**SUPPLIED DATA**
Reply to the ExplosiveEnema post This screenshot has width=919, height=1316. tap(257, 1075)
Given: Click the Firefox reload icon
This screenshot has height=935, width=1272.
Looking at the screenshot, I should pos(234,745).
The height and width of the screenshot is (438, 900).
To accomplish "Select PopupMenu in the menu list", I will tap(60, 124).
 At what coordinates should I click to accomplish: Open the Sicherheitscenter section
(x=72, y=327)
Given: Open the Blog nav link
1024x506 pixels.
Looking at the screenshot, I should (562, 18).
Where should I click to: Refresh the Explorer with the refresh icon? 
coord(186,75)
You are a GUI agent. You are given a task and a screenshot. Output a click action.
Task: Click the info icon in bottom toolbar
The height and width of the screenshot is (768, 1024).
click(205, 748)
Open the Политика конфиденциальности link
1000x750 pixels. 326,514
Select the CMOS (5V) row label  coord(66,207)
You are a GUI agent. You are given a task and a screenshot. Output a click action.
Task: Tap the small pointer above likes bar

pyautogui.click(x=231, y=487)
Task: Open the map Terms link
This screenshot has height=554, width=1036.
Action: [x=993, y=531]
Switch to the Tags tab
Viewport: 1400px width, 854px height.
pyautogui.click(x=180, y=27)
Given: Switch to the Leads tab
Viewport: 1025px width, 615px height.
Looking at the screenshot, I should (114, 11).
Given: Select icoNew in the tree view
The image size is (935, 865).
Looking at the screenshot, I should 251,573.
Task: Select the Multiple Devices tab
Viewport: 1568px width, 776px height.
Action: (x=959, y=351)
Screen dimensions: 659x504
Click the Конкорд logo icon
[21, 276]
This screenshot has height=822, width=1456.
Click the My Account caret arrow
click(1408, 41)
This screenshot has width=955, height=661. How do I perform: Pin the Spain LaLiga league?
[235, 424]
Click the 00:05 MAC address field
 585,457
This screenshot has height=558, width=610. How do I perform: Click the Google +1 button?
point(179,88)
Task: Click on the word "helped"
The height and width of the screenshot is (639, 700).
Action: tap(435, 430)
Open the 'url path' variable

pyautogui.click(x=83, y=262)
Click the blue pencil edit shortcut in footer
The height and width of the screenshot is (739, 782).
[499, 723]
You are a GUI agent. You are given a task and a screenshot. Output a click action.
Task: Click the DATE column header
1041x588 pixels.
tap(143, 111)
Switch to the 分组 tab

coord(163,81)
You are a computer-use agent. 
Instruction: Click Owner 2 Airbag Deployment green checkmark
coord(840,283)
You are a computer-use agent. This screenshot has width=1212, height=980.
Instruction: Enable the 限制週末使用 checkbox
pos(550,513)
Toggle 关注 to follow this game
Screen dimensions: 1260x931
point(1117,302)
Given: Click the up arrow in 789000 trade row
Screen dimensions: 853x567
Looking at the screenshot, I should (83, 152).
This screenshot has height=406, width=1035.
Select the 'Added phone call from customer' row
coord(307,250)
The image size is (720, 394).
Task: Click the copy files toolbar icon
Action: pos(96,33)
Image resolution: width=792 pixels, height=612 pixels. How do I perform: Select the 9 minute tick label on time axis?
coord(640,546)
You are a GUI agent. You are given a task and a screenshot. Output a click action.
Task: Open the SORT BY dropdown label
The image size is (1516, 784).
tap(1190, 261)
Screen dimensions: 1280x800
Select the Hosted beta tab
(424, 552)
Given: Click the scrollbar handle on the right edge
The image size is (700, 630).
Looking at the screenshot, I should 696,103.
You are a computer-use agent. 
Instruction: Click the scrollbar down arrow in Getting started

**EXERCISE DESCRIPTION**
Type out the whole listing above again, exactly as it stands.

**ANSWER SPACE**
Reply to the ExplosiveEnema post This screenshot has width=919, height=1316. tap(257, 1075)
Given: Click the Firefox reload icon
This screenshot has height=935, width=1272.
Looking at the screenshot, I should pos(234,745).
The height and width of the screenshot is (438, 900).
To accomplish "Select PopupMenu in the menu list", I will tap(60, 124).
 At what coordinates should I click to accomplish: Open the Sicherheitscenter section
(x=72, y=327)
Given: Open the Blog nav link
1024x506 pixels.
Looking at the screenshot, I should (562, 18).
Where should I click to: Refresh the Explorer with the refresh icon? 
coord(186,75)
You are a GUI agent. You are given a task and a screenshot. Output a click action.
Task: Click the info icon in bottom toolbar
The height and width of the screenshot is (768, 1024).
click(205, 748)
Open the Политика конфиденциальности link
1000x750 pixels. 326,514
Select the CMOS (5V) row label  coord(66,207)
You are a GUI agent. You are given a task and a screenshot. Output a click action.
Task: Tap the small pointer above likes bar

pyautogui.click(x=231, y=487)
Task: Open the map Terms link
This screenshot has height=554, width=1036.
Action: [x=993, y=531]
Switch to the Tags tab
Viewport: 1400px width, 854px height.
pyautogui.click(x=180, y=27)
Given: Switch to the Leads tab
Viewport: 1025px width, 615px height.
Looking at the screenshot, I should (114, 11).
Given: Select icoNew in the tree view
The image size is (935, 865).
Looking at the screenshot, I should 251,573.
Task: Select the Multiple Devices tab
Viewport: 1568px width, 776px height.
Action: (x=959, y=351)
Screen dimensions: 659x504
Click the Конкорд logo icon
[21, 276]
This screenshot has height=822, width=1456.
Click the My Account caret arrow
click(1408, 41)
This screenshot has width=955, height=661. How do I perform: Pin the Spain LaLiga league?
[235, 424]
Click the 00:05 MAC address field
 585,457
This screenshot has height=558, width=610. How do I perform: Click the Google +1 button?
point(179,88)
Task: Click on the word "helped"
The height and width of the screenshot is (639, 700).
Action: tap(435, 430)
Open the 'url path' variable

pyautogui.click(x=83, y=262)
Click the blue pencil edit shortcut in footer
The height and width of the screenshot is (739, 782).
[499, 723]
You are a GUI agent. You are given a task and a screenshot. Output a click action.
Task: Click the DATE column header
1041x588 pixels.
tap(143, 111)
Switch to the 分组 tab

coord(163,81)
You are a computer-use agent. 
Instruction: Click Owner 2 Airbag Deployment green checkmark
coord(840,283)
You are a computer-use agent. This screenshot has width=1212, height=980.
Instruction: Enable the 限制週末使用 checkbox
pos(550,513)
Toggle 关注 to follow this game
Screen dimensions: 1260x931
point(1117,302)
Given: Click the up arrow in 789000 trade row
Screen dimensions: 853x567
Looking at the screenshot, I should (83, 152).
This screenshot has height=406, width=1035.
Select the 'Added phone call from customer' row
coord(307,250)
The image size is (720, 394).
Task: Click the copy files toolbar icon
Action: pos(96,33)
Image resolution: width=792 pixels, height=612 pixels. How do I perform: Select the 9 minute tick label on time axis?
coord(640,546)
You are a GUI agent. You are given a task and a screenshot. Output a click action.
Task: Open the SORT BY dropdown label
The image size is (1516, 784).
tap(1190, 261)
Screen dimensions: 1280x800
Select the Hosted beta tab
(424, 552)
Given: Click the scrollbar handle on the right edge
The image size is (700, 630).
Looking at the screenshot, I should 696,103.
You are a computer-use agent. 
Instruction: Click the scrollbar down arrow in Getting started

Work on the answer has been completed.